In this post I am going to talk about a statistical tool called importance sampling. In statistics importance sampling is a technique to create an unbiased estimate of a variable. An unbiased estimate is when the mean of the estimator function is not equal to the variable. So creating an unbiased estimator function is essential for a large number of purposes. Let me give an example . Suppose we want to calculate $E_{p}[f(x)]$ where the probability distribution is not known . Well the most common thing would be to use a Monte Carlo simulation. Well it is all very good but consider a function f(x) which will take non-zero but very large values in a very small area . The Monte Carlo simulation will hardly be able to sample values from that small area. Just consider the worst case of a delta-function and you will understand why monte carlo simulation won't work. So what is the solution in this case? Well, one of the solutions is definitely importance sampling which means that we take another function q(x) which must be a different probability distribution that is intended to give importance to the portion where $f(x) \neq 0$ and calculate $E_{q}[\dfrac{f(x)p(x)}{q(x)}]$. This imposes a restriction on q(x) i.e it cannot be 0 where $f(x)p(x) \neq 0$. Let us define $Q=[x|f(x)p(x)>0]$ and $D=[x|p(x)>0]$. Hence for $D\cap Q^{c},f(x)=0$ and for $Q\cap D^{c},p(x)=0$. So we can write $E_{q}[\dfrac{f(x)p(x)}{q(x)}]=\int_{Q}\dfrac{f(x)p(x)}{q(x)}q(x)dx=\int_{D}\dfrac{f(x)p(x)}{q(x)}q(x)dx-\int_{Q^{c}\cap D}\dfrac{f(x)p(x)}{q(x)}q(x)dx+\int_{Q\cap D^{c}}\dfrac{f(x)p(x)}{q(x)}q(x)dx$
$=\int_{D}f(x)p(x)dx=E_{p}[f(x)dx]=\mu$ which is what we want. So this creates an unbiased estimator for our function f(x). We also need to be able to calculate the likelihood function $\dfrac{p(x)}{q(x)}$ at every point.$$\hat{\mu}_{q}=\dfrac{1}{n}\sum \dfrac{f(x_{i})p(x_{i})}{q(x_{i})} \qquad X_{i} \sim q$$
But there must be a caveat right? and of course it is the variance of the estimate. We have to choose a probability function q such that the variance is minimized.

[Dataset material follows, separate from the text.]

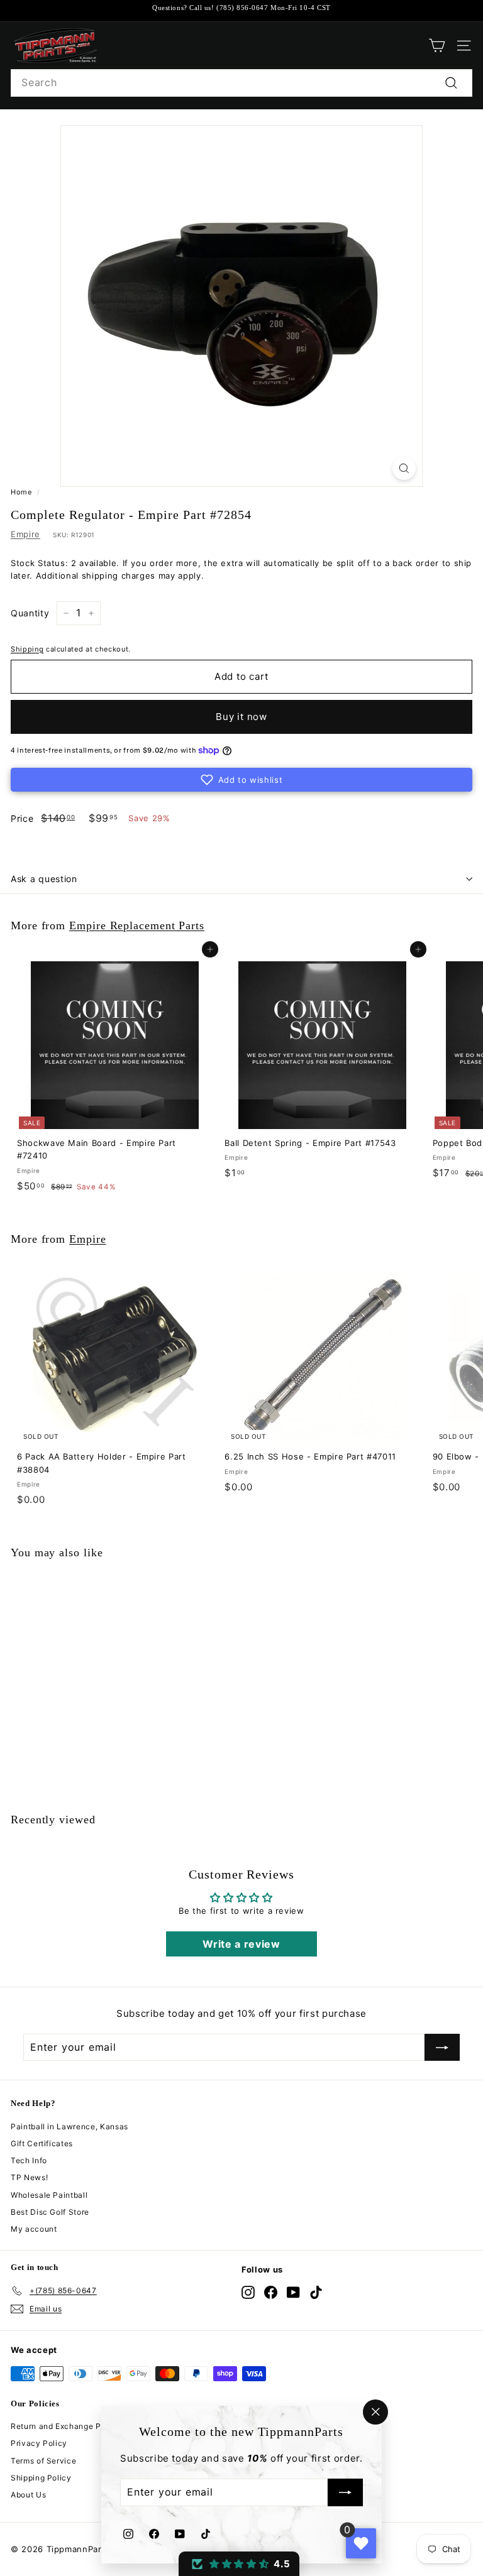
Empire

We need to choose
$$q^{*}=min_{q}Var_{q}\big(\dfrac{f(x)p(x)}{q(x)}\big)$$
We can have have 99% confidence interval by having $\hat{\mu}_{q}\pm 2.58 \dfrac{\hat{\sigma}_{q}}{\sqrt{n}}$. We can write out the variance of the expression as
$$\sigma_{q}^{2}=\int_{D}\dfrac{(f(x)p(x))^{2}}{q(x)}-\mu_{q}^{2} $$. We can easily see that we can have a zero variance by taking $q=\tfrac{fp}{\mu}$ provided $f,p,\mu>0$. But that is indeed ironical because we are trying to estimate $\mu$ itself. But even then this helps us understand what a function $q$ must look like and what information should we have in order to make this work. From the expression , we can see that having $q$ in the denominator definitely means that a light tail of $q$ is extemely risky and we can even end up with a variance of $\infty$. So as a rule we must have a distribution which has a tail as heavy as p itself. Also we must have some educated guess regarding where the spikes of $f(x)$ is supposed to lie so that we can design the distribution $q(x)$ accordingly. Lastly I would say that this technique is used in a number of areas. The most recent area which I am delving into right now is that of the Multi -Arm Bandits and in the adverserial case both the Hedge Algorithm as well as EXP 3 uses Importance sampling to create an unbiased estimator of the rewards.
THANKS FOR READING